A cross-sectional mega-analysis study on children and adults across 60 years of the lifespan by Enhancing NeuroImaging Genetics Through Meta-Analysis (ENIGMA) ADHD Working Group observed significant smaller accumbens, amygdala, caudate, hippocampus, putamen, and ICV relative to controls. Effect sizes were highest in children, case-control differences were not present in adults. Explorative lifespan modeling suggested a delay of maturation and a delay of degeneration. Psychostimulant medication use or presence of comorbid psychiatric disorders did not influence results, nor did symptom scores correlate with brain volume.

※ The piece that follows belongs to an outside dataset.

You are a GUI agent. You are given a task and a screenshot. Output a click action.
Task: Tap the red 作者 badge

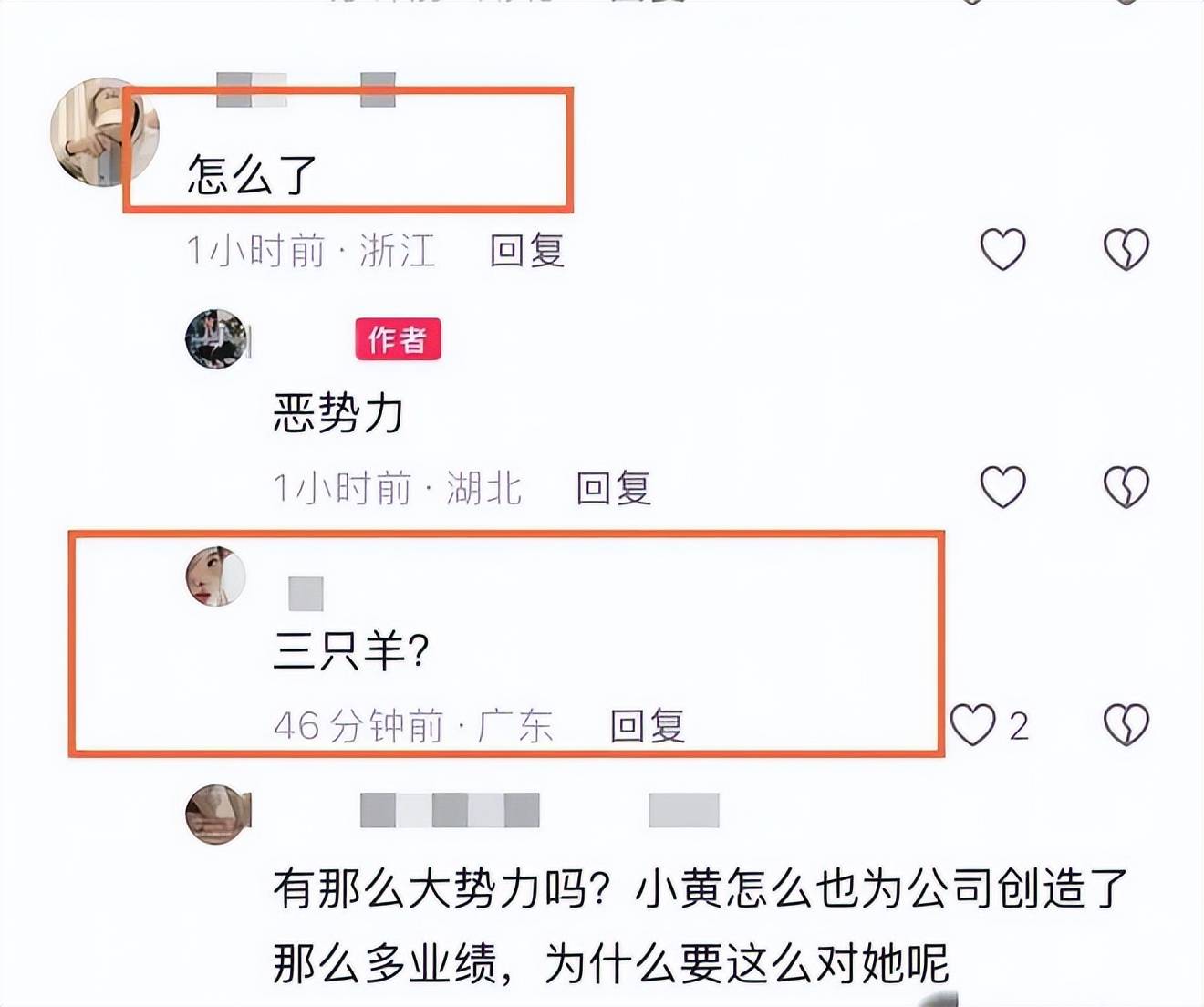[x=398, y=339]
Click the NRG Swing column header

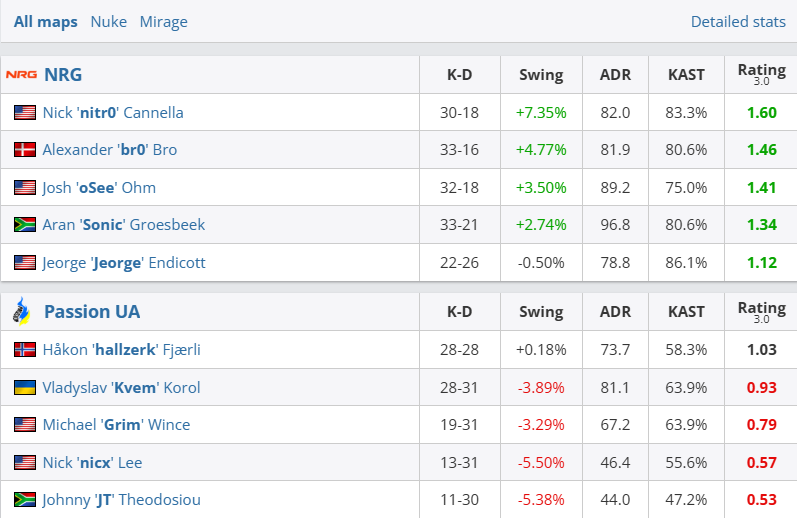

Diffusion tensor imaging (DTI) changes in ADHD

Diffusion tensor imaging (DTI) is non-invasive MRI-based technique used to characterize white matter tissue microstructural integrity and microfiber pathways by exploiting diffusion properties of water molecules in the brain. Fractional anisotropy (FA) and mean diffusivity (MD) are most frequently used DTI-derived quantitative indices that have been used in various normal, pathological, and developmental brain studies. Higher FA values are thought to reflect greater directional coherence of diffusion in white matter and may indicate greater axonal integrity and organization, while MD values reflect an estimate of the magnitude of diffusion in white matter pathways. Other DTI derive metrix such as axial and radial diffusion metrix also provide additional microstructural information. Reductions in axial diffusion reflects perturbed axonal integrity and extra-axonal space, and reductions in radial diffusion suggest increased myelination and are sensitivity to crossing fibers. A met-analysis based on DTI finding between ADHD patients and healthy controls observed significant abnormal microstructural integrity in ADHD patients mainly located in white matter tracts subserving the frontostriatal-cerebellar neurocircuitry.

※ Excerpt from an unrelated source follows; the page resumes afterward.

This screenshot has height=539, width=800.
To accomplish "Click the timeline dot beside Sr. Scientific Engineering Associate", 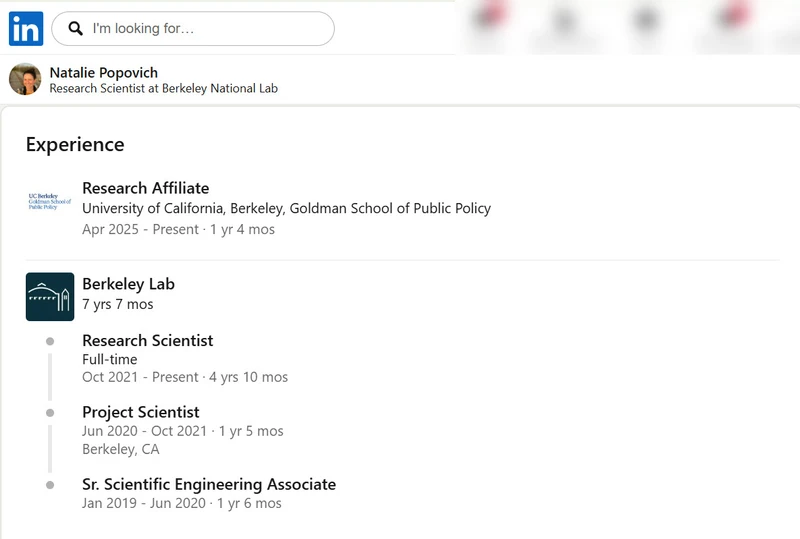I will tap(50, 485).
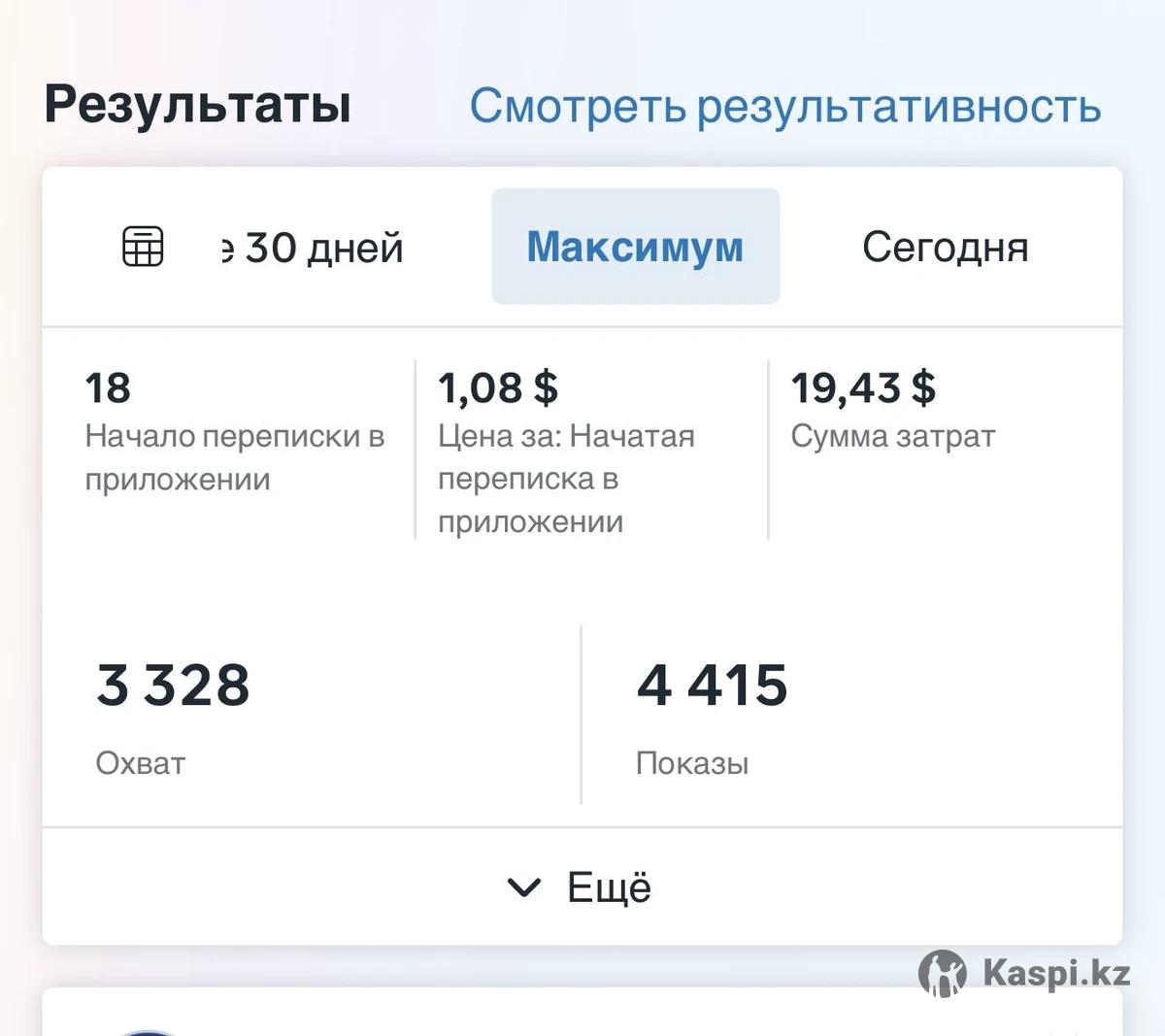Switch to the 30 дней tab

pyautogui.click(x=313, y=248)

Most consistently, studies reported white matter anomalies in the corpus callosum in childhood ADHD and adult ADHD. However the precise pathological mechanism is not fully understood, decreased FA in CC of adults ADHD was driven by changes in RD rather than AD, indicating that abnormal myelination is a possible pathophysiological factor in adult ADHD. A recent study by Bouziane C et al., observed that ADHD children did not differ in FA values from control children, whereas adult ADHD subjects had reduced FA values when compared to adult controls in several regions. Zhao-Min Wu et al., performed a study on adolescent and observed that ADHD showed decreased FA and increased RD in widespread, overlapping brain regions, mainly in corpus callosum (CC) and major tracts in the left hemisphere and decreased FA was associated with inhibition performance in the participants with ADHD.

Another study based on adolescent and adults by van Ewijk H et al., 2014 using VBM observed that ADHD showed decreased FA and decreased MD in several widespread, non-overlapping brain regions. In contrast, higher ADHD symptom count was consistently associated with increased FA and decreased MD in the ADHD group. Unaffected siblings resembled individuals in the ADHD group with regard to decreased FA but had MD similar to that in healthy controls. A study performed by Onnink AM et al., relatively bigger sample size on adult population using TBSS ADHD showed reduced FA in corpus callosum, bilateral corona radiata, and thalamic radiation. Higher MD and RD were found in overlapping and even more widespread areas in both hemispheres, also encompassing internal and external capsule, sagittal stratum, fornix, and superior lateral fasciculus.

A meta-analysis by Chen L et al., using TBSS observed FA reductions in the splenium of the corpus callosum (CC) that extended to the right cingulum, right sagittal stratum, and left tapetum. The FA reduction in the CC splenium was negatively associated with the mean age of the ADHD group. More recent a metanalysis on children and adolescent by Aoki Y et al., WBVBA meta-analysis showed both significantly lower and higher FA values in individuals with ADHD; TBSS meta-analysis showed significantly lower FA in ADHD compared with TD in four clusters: two in the corpus callosum (isthmus and posterior midbody), one in right inferior fronto-occipital fasciculus, and one in left inferior longitudinal fasciculus. However, four of six datasets confirming no group-differences in motion showed no significant between-group FA differences.